__Work required__
Could you please return each line of the data that has the word "computer"?

Dataset excerpts:
BEGIN
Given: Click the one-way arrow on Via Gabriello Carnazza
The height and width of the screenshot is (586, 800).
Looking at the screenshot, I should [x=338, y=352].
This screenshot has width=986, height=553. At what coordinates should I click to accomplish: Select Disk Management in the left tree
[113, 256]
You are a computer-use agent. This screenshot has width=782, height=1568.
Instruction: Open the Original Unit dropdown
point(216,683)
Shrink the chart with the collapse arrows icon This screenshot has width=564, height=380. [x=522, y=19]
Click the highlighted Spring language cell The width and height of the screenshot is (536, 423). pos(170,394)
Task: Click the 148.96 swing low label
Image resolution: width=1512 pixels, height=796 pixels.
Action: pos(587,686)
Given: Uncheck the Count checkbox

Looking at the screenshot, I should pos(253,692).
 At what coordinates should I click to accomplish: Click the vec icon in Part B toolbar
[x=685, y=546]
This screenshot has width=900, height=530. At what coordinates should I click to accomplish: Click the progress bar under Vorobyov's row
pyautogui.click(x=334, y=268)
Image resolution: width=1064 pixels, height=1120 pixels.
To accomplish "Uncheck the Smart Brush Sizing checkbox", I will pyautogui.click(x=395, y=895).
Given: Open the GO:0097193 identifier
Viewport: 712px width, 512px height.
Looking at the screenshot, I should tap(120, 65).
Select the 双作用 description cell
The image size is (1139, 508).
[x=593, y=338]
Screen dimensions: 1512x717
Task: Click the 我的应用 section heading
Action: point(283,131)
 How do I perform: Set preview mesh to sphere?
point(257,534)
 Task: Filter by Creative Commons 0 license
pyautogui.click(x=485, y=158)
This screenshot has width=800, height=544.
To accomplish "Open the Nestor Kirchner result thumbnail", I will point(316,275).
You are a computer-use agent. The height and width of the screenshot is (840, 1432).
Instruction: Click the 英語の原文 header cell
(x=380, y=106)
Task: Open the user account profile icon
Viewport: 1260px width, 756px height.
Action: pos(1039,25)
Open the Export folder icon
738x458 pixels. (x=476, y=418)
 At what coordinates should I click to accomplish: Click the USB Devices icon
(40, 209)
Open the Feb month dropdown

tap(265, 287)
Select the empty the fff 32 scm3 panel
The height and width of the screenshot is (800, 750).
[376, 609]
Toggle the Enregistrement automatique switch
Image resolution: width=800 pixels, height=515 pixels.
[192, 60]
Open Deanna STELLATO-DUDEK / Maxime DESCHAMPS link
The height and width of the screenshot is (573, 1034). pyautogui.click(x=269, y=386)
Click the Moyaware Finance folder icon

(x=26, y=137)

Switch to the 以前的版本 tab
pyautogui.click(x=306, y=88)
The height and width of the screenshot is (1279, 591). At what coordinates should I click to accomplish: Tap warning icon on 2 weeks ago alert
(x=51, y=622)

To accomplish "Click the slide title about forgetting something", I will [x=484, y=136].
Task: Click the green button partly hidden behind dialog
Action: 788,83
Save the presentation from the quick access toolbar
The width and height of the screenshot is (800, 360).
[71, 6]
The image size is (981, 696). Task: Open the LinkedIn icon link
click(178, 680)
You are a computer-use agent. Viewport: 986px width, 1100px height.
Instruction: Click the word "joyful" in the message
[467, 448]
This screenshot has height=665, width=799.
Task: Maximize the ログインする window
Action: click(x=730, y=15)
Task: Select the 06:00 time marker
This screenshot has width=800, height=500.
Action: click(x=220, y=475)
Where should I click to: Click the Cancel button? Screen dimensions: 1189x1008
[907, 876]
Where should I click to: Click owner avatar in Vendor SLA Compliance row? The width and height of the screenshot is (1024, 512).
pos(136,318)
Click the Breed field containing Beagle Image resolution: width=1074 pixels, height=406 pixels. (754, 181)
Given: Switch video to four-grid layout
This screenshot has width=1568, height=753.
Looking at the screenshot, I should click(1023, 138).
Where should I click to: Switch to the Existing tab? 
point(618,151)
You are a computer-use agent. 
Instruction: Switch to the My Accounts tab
END
__Response for this exercise__
You are a computer-use agent. This screenshot has width=782, height=1568.
You are a computer-use agent. The height and width of the screenshot is (840, 1432).
You are a computer-use agent. Viewport: 986px width, 1100px height.
You are a computer-use agent. 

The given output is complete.